- _Task description_
What is the number of lines in the material below that include the word "using"? Write that number and nothing more.

Start of Block

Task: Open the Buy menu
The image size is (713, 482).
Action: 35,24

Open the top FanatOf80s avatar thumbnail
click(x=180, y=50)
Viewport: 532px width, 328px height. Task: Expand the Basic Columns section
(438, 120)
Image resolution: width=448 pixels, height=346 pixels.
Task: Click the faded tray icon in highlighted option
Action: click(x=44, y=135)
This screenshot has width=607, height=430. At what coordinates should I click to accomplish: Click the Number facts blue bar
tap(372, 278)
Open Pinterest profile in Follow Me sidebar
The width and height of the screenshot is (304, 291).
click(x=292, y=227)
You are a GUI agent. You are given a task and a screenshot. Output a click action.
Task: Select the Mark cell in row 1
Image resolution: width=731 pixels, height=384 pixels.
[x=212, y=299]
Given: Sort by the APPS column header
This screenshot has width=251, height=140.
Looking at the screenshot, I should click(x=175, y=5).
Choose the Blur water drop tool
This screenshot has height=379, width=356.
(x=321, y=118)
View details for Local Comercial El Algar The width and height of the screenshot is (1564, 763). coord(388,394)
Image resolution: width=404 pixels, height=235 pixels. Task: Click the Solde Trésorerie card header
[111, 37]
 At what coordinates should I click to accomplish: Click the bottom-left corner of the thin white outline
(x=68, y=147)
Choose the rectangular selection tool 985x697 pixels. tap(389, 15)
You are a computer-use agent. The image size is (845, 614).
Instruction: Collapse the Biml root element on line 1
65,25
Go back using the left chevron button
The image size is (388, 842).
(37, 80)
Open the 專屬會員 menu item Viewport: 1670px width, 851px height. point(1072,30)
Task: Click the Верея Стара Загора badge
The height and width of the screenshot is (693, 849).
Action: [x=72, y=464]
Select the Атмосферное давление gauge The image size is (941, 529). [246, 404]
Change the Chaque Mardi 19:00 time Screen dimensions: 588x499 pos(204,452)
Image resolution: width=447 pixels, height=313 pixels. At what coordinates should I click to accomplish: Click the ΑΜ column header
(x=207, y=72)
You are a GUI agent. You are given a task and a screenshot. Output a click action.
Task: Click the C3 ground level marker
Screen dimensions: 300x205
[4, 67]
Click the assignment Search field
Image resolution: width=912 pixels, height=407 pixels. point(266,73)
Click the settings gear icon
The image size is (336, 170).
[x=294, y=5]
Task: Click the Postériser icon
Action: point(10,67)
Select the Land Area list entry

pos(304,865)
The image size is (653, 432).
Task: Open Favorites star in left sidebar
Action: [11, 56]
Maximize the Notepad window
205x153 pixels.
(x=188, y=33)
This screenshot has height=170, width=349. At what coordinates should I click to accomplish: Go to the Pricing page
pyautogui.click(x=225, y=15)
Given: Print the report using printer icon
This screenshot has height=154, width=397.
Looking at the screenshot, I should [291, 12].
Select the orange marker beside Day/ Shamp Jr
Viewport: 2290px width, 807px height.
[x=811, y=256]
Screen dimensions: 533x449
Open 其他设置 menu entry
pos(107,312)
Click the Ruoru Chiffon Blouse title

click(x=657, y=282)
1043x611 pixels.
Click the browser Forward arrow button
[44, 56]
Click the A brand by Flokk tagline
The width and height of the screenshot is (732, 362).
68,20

End of Block

- _Solution_
2